Open Source

Zai's ZCube network cuts costs 33% and boosts GLM-5.1 inference throughput 15%

New network architecture slashes costs by a third while speeding up AI inference.

Deep Dive

Zai, partnering with Tsinghua University and HarnetsAI, has redesigned the network architecture powering a thousand-GPU cluster running GLM-5.1 coding inference. They replaced the standard ROFT topology with a new system called ZCube, targeting the unique traffic patterns of Prefill-Decode (PD) disaggregated inference. In PD inference, KV Cache transfers create highly asymmetric traffic between nodes, causing hotspots and PFC backpressure on ROFT's static rail mapping. ZCube addresses this by fully flattening the network: removing the Spine layer and using a complete bipartite interconnect between two switch groups. This eliminates a whole category of congestion that ROFT cannot avoid by design.
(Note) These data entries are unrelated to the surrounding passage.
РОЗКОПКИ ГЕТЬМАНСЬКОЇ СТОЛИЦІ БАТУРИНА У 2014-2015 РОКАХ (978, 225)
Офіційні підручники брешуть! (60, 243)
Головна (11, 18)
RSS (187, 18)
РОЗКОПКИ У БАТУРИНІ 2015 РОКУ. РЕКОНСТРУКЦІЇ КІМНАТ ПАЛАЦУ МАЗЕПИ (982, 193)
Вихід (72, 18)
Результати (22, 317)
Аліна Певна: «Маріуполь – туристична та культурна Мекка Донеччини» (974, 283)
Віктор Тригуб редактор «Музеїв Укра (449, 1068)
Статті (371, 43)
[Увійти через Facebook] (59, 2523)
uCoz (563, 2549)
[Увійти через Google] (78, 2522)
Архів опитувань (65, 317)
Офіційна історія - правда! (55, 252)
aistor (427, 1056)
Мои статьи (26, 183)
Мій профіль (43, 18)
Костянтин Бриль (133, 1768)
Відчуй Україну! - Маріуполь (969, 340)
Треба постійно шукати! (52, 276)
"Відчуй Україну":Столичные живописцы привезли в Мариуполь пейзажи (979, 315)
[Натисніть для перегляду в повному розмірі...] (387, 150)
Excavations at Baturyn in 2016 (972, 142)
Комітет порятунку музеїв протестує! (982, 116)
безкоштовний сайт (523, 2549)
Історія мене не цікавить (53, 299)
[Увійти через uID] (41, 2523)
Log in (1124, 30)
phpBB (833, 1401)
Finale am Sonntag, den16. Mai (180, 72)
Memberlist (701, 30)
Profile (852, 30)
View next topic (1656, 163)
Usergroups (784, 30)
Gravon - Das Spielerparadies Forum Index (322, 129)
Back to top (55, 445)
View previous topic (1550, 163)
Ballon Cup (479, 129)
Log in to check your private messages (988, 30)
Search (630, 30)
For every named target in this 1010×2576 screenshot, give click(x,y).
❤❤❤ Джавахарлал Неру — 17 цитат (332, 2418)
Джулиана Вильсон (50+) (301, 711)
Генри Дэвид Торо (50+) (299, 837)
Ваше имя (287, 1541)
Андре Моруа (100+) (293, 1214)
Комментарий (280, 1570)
The production results are striking. Switch and optical module costs dropped 33%, GPU inference throughput increased 15%, and P99 tail latency on first token improved by 40.6%—all using the same GPUs, same software stack, and same model. Typically, better network hardware costs more, but Zai achieved higher performance at lower cost through smarter topology. This showcases how infrastructure-level innovation can yield significant gains without upgrading compute hardware, a critical advantage for scaling AI inference economically.

Key Points
  • ZCube reduces network hardware costs by 33% while improving GPU inference throughput by 15%.
  • P99 tail latency on first token dropped 40.6% due to the flattened bipartite interconnect.
  • The architecture eliminates Spine-layer congestion that plagues ROFT during PD-disaggregated inference.

Why It Matters

Zai proves smarter network design can cut costs and boost AI inference performance simultaneously.